What to do:
Go through the listing below. Copy each line that has the string "with".
[[ Exercise inputs open ]]
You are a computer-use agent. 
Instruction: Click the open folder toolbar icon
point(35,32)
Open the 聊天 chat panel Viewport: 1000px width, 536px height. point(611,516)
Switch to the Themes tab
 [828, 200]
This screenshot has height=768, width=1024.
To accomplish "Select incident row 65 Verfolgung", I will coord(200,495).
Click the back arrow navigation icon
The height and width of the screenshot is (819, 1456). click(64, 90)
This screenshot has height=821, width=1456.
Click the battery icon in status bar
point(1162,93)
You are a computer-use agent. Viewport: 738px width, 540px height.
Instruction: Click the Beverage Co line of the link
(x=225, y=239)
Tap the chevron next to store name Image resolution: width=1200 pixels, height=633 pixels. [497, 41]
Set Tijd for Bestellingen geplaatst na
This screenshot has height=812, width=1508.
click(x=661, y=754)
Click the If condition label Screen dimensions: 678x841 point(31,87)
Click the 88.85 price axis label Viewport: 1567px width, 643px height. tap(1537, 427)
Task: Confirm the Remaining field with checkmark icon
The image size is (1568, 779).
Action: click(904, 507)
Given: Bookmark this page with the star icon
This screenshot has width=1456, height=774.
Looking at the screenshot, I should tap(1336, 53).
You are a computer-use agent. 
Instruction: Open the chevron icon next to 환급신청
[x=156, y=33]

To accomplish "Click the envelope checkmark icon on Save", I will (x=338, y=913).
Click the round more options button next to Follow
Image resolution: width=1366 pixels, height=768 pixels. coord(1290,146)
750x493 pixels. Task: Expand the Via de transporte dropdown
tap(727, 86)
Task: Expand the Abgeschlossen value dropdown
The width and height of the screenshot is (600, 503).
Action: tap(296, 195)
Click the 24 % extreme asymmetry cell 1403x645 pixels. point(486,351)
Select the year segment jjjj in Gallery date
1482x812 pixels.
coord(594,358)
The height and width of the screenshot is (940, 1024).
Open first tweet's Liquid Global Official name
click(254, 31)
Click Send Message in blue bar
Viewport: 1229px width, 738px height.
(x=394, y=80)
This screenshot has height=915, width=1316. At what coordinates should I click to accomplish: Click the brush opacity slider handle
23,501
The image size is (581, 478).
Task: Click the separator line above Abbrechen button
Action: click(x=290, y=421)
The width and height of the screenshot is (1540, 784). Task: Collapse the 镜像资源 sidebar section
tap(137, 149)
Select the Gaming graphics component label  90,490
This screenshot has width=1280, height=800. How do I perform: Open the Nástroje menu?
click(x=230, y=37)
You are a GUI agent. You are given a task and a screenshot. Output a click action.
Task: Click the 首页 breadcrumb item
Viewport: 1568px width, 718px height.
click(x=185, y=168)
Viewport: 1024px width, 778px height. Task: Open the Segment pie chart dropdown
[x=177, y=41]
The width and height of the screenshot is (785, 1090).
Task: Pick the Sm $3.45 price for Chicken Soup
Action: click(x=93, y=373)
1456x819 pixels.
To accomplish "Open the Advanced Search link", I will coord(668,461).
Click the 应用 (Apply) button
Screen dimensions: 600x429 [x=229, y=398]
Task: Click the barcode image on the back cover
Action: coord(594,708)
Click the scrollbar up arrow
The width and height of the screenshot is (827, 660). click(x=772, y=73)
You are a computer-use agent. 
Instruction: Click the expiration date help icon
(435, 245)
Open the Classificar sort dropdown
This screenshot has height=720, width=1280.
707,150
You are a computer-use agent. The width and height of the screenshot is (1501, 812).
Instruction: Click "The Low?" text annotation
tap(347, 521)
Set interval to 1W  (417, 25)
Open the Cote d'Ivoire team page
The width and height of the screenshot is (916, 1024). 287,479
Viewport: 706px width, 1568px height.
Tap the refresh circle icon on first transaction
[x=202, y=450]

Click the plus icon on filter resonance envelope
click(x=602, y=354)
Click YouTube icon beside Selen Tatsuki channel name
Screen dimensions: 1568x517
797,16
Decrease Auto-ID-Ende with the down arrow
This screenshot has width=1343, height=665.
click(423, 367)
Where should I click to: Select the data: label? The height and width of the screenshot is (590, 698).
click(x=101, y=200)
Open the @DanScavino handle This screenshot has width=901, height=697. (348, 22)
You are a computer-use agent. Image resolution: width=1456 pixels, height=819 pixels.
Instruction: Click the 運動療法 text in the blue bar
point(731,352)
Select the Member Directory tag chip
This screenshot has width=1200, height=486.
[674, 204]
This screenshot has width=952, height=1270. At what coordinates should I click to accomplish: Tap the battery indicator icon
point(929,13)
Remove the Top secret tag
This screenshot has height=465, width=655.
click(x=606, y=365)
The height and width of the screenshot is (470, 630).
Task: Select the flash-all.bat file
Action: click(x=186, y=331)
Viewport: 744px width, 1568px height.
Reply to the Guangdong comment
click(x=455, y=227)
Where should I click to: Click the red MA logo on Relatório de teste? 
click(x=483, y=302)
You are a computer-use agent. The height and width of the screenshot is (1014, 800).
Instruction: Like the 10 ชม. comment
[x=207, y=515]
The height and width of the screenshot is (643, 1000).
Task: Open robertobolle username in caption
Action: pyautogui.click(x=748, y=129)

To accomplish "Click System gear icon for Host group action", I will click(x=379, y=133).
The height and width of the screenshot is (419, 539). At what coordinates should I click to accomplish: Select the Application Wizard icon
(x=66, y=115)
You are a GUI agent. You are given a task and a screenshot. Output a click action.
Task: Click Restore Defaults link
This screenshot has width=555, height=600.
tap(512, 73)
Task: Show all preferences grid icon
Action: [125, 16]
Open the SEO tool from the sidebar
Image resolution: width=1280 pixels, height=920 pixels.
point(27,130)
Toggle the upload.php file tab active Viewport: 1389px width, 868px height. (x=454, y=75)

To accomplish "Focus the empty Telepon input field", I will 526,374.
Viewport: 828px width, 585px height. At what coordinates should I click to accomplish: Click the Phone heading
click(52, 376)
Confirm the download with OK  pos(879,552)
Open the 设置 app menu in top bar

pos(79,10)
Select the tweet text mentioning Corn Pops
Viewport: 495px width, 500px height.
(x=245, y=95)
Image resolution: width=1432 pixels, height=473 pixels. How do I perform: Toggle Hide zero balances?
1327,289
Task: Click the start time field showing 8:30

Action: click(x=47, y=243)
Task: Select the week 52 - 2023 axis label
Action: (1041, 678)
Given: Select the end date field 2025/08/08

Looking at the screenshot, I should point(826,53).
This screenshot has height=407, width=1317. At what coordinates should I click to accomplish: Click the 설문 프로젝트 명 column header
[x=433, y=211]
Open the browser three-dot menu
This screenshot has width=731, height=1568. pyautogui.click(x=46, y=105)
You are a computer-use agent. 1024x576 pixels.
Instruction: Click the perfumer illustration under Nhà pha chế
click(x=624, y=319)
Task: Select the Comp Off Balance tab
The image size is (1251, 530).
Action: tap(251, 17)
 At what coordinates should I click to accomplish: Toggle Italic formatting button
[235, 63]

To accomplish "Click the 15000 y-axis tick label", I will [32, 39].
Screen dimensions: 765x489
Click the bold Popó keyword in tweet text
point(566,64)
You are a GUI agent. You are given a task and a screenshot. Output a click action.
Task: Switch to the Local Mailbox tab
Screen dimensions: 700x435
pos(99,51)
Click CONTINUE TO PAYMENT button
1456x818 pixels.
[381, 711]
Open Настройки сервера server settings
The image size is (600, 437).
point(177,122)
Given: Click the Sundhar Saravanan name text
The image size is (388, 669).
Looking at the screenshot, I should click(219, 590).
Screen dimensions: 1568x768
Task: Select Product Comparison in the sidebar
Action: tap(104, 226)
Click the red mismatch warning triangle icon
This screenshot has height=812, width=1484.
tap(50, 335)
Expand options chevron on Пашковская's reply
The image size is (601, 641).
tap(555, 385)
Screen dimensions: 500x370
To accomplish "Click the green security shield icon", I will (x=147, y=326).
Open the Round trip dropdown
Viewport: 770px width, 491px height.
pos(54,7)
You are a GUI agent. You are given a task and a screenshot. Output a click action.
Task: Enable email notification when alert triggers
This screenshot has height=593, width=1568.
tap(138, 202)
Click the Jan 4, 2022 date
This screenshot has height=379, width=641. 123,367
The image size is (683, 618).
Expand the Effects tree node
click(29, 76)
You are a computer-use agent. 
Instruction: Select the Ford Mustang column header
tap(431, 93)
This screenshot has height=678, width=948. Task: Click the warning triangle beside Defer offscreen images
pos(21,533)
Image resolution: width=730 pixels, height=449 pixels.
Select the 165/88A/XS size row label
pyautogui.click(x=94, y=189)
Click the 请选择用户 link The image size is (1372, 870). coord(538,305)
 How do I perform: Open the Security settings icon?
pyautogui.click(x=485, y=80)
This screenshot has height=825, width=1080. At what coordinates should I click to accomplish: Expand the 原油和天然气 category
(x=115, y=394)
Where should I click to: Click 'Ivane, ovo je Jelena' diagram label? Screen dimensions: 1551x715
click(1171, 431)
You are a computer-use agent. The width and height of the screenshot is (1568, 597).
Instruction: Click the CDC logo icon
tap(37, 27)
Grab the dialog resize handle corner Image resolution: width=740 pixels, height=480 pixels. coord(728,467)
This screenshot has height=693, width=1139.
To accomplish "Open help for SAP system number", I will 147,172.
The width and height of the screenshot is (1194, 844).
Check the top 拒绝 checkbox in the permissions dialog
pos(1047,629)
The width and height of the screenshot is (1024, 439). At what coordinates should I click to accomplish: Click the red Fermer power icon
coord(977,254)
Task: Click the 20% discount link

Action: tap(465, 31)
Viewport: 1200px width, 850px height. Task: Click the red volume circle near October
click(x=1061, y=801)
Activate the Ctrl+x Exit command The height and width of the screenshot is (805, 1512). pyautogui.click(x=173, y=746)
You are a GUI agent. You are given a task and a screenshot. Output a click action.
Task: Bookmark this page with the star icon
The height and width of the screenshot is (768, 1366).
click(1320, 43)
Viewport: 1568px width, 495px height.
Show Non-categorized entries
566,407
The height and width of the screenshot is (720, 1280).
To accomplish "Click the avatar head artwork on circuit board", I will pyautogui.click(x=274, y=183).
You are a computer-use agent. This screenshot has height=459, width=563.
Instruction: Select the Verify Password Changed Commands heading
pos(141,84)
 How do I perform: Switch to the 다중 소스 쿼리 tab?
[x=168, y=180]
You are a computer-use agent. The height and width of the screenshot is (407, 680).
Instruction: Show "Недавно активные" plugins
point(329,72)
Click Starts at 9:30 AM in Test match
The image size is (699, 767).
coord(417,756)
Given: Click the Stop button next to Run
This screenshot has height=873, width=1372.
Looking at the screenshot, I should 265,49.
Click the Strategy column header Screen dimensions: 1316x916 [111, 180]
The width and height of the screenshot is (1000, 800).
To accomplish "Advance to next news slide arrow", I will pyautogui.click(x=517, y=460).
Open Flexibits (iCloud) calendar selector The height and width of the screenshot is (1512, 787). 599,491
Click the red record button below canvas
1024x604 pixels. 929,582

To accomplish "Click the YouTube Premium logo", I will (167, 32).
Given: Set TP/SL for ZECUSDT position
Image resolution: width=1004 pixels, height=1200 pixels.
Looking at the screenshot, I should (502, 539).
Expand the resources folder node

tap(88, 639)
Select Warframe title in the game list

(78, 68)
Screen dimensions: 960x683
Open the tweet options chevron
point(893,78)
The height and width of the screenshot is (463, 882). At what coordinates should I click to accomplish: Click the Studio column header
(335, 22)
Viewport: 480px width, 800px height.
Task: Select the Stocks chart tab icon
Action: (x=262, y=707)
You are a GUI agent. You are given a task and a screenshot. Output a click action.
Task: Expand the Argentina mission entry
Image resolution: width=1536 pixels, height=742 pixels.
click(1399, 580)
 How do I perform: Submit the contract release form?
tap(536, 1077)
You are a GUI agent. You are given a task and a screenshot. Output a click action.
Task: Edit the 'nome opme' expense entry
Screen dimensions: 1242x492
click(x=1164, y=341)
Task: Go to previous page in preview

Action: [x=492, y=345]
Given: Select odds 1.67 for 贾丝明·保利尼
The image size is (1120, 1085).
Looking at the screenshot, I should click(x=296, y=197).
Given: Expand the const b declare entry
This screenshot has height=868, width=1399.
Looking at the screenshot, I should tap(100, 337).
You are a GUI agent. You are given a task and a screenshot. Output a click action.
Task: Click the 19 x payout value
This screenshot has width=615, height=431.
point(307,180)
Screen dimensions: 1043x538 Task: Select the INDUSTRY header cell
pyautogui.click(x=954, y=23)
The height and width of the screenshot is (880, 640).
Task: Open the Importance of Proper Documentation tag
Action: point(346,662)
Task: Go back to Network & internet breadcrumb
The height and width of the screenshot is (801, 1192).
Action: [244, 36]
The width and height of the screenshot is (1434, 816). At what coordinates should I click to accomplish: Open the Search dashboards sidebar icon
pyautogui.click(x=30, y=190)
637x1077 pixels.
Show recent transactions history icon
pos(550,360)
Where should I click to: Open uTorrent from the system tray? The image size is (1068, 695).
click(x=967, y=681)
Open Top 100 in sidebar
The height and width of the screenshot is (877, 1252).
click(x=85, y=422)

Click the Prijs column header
[[ Exercise inputs closed ]]
Output for this task:
Task: Confirm the Remaining field with checkmark icon
Given: Bookmark this page with the star icon
Decrease Auto-ID-Ende with the down arrow
Confirm the download with OK  pos(879,552)
Task: Bookmark this page with the star icon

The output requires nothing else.